**What to work on**:
Where a record contains a picture, omit the picture and repeat the rest exactly.

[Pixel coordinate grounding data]
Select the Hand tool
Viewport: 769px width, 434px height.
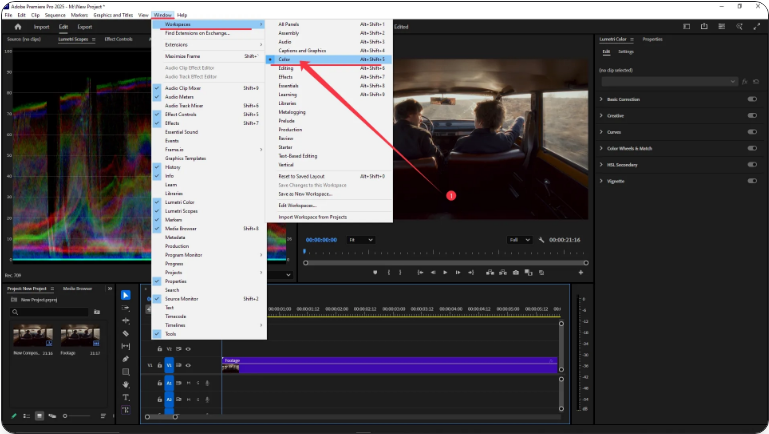pyautogui.click(x=126, y=384)
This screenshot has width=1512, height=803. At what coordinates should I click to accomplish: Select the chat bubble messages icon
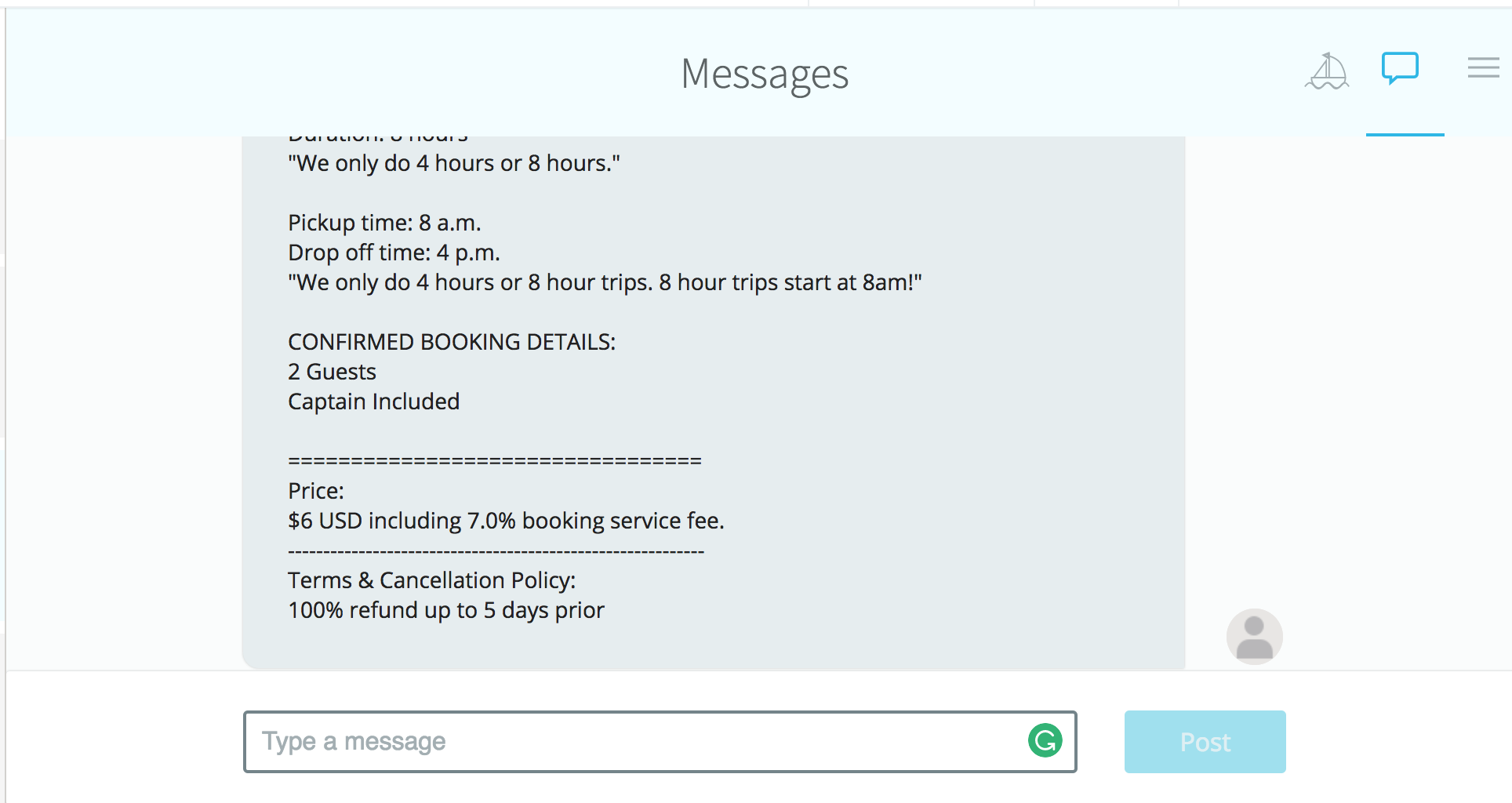tap(1400, 68)
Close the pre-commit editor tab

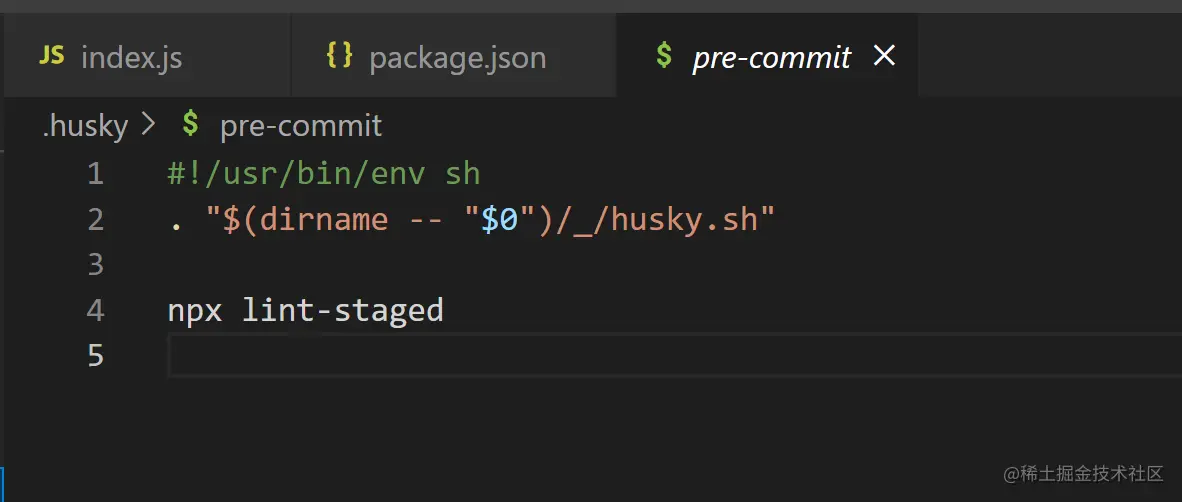(x=884, y=56)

**Task answer**:
Select the Hand tool
Viewport: 769px width, 434px height.
pyautogui.click(x=126, y=384)
This screenshot has width=1512, height=803. At what coordinates should I click to accomplish: Select the chat bubble messages icon
tap(1400, 68)
Close the pre-commit editor tab

(x=884, y=56)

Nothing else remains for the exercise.